November 18, 2020

I am submitting the following as a comment on Item 10 in the November 20, 2020 board agenda, “Election Rules 45-Day Notice.”
Please do not vote to commence this 45-day notice process that would make wholesale changes to Tahoe Donner’s Election Rules. This should not be done until a more objective and thorough description of the proposed changes is made available for the membership, such as an honest Redline version illustrating how the revisions would operate and differ from the current 2015 rules. Equally, if not more important, someone needs to better explain the “why” substantive changes are being proposed, in addition to the “how.” Because of the lack of a Redline version, it is unclear which changes to the Election Rules are needed to comply with Senate Bill No. 323 (Wieckowski, 2019) and which ones go beyond the requirements of this legislation. The proposed rule package also does not identify which changes are being sought as a result of the “issues arising during the 2020 (board) election.” For these reasons, I see no justification for rushing or “fast tracking” this rule package now.
The experience of the last 2 board elections — where thousands of dollars were probably spent by commercial STR operators to influence the election outcomes — demonstrates why a major revamping of the TD election rules should also require public disclosure of financial contributions received by board candidates and expenditures made by candidates or by others on their behalf. This information is needed to improve transparency and better inform TD members when special economic interests are attempting to influence their vote in future board elections.

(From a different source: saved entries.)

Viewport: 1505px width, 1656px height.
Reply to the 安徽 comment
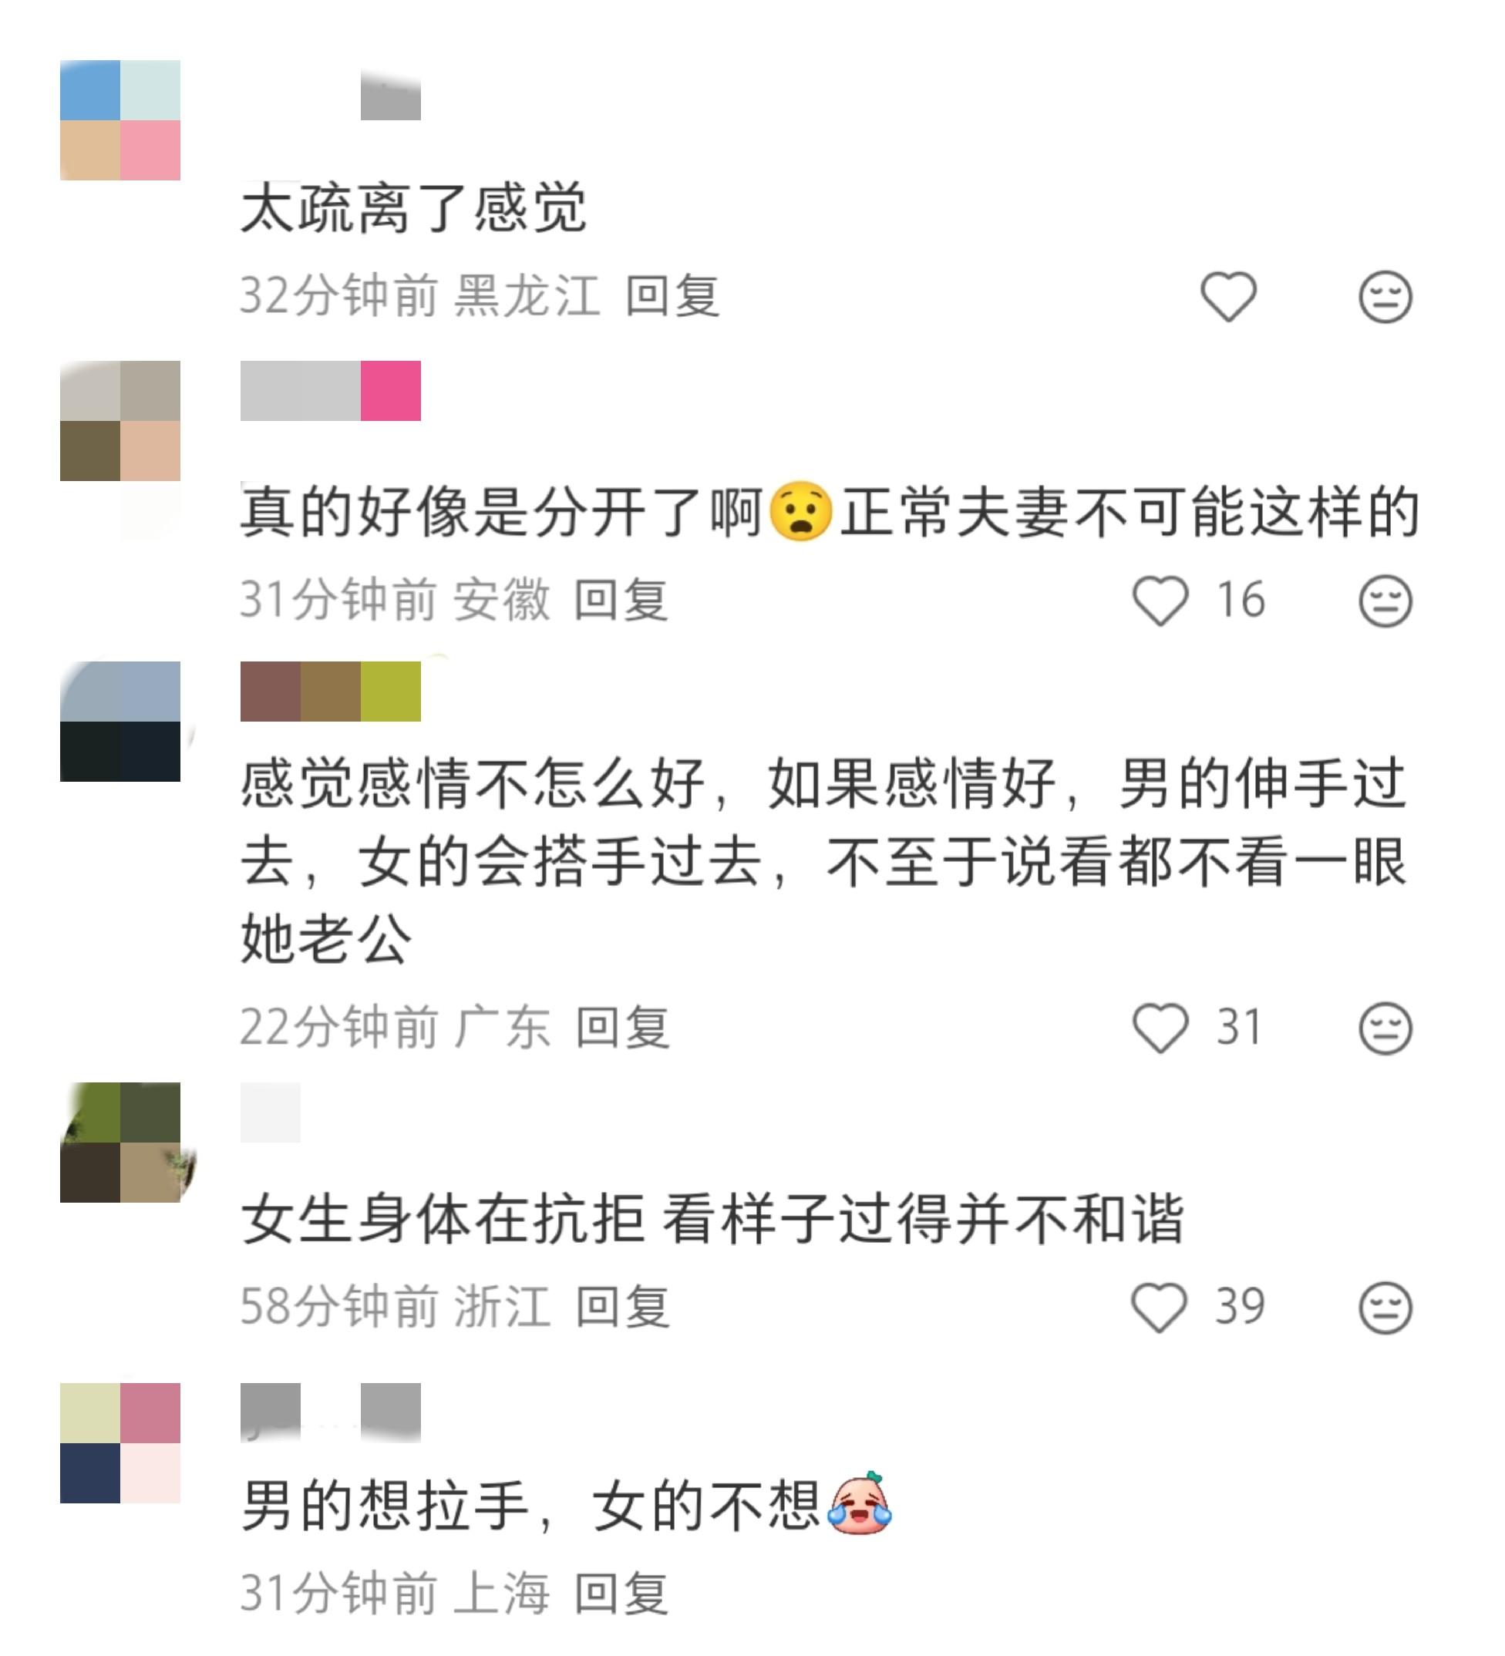[620, 600]
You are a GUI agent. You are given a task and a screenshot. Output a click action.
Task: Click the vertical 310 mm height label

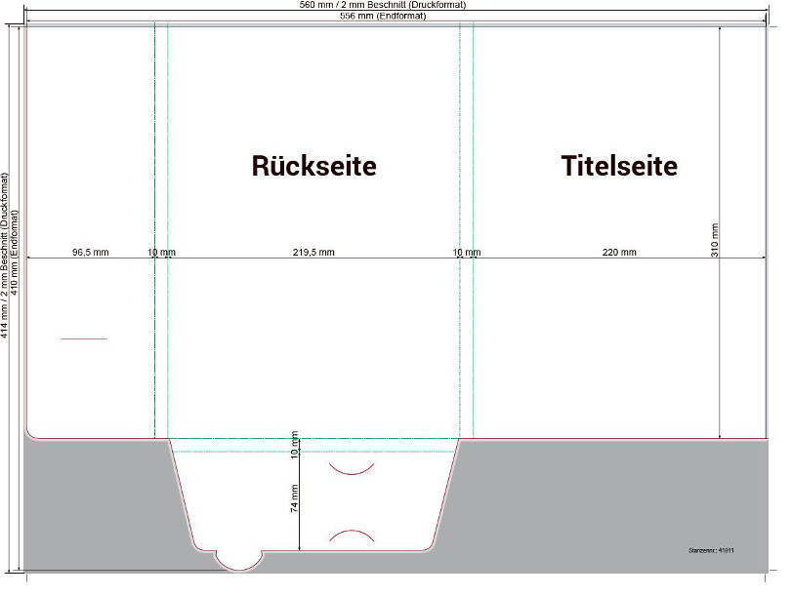click(x=714, y=240)
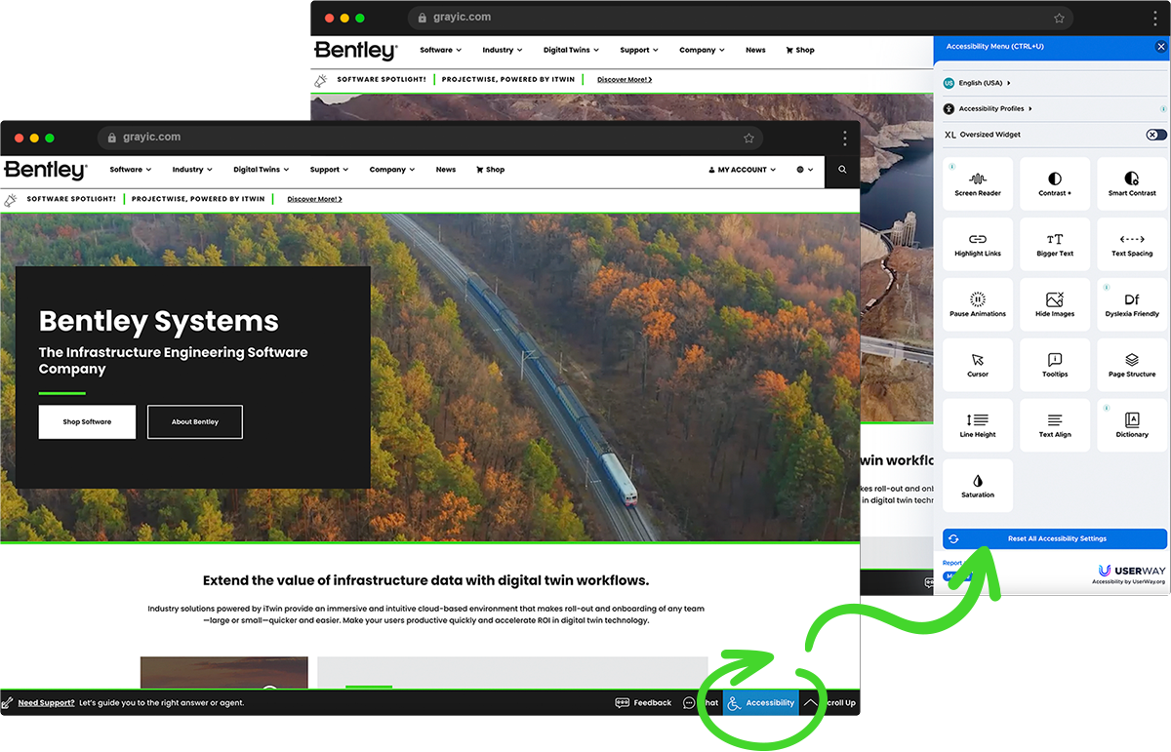The image size is (1171, 752).
Task: Open the MY ACCOUNT dropdown
Action: click(x=742, y=170)
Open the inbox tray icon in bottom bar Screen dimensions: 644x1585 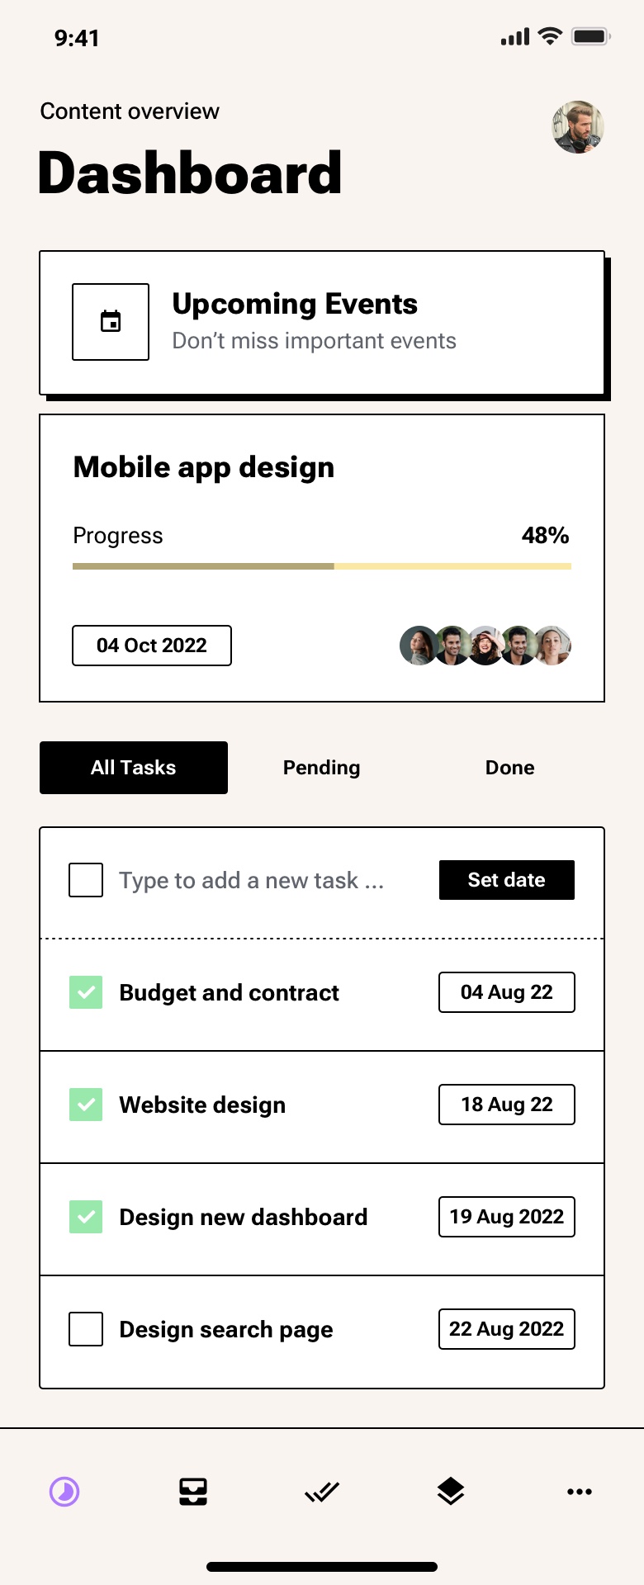point(193,1492)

Tahoe Donner is one of the largest HOA’s in California, if not the entire country, with nearly 6500 property owners and more than 25,000 members. Public disclosure of campaign contributions and expenditures by candidates and their surrogates is considered a standard practice for local government elections throughout the state. We should do the same. TD should also consider adoption a requirement that board members annually file statements of economic interests which also commonplace throughout California.